Work instructions: In the entries below, filter for the word "will" and copy every matching line.
Entries shown: Begin
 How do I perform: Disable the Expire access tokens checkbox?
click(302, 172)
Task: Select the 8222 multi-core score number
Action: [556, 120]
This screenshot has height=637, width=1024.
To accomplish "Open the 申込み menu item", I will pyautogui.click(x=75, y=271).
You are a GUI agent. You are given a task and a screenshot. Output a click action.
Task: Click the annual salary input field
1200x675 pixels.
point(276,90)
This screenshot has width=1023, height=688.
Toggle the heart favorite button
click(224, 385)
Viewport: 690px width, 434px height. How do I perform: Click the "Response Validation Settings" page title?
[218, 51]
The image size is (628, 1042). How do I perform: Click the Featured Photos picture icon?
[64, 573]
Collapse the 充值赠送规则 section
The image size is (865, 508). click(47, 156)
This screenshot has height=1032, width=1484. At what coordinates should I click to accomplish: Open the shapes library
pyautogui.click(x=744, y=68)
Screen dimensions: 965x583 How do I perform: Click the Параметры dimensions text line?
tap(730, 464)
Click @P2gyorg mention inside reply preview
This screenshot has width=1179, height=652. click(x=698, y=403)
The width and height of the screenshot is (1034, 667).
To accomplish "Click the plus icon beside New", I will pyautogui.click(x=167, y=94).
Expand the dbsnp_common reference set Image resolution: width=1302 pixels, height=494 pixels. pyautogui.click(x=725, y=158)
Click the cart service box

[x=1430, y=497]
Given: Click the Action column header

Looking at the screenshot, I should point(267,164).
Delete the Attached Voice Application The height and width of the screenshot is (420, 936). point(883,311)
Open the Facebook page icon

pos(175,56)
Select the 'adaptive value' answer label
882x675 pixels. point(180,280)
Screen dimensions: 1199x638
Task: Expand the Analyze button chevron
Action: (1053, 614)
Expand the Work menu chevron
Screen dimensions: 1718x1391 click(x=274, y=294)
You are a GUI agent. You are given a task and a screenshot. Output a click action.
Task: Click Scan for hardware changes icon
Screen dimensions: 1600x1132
Entries shown: End
Reply to the task:
To accomplish "Open the 申込み menu item", I will pyautogui.click(x=75, y=271).
To accomplish "Click the plus icon beside New", I will pyautogui.click(x=167, y=94).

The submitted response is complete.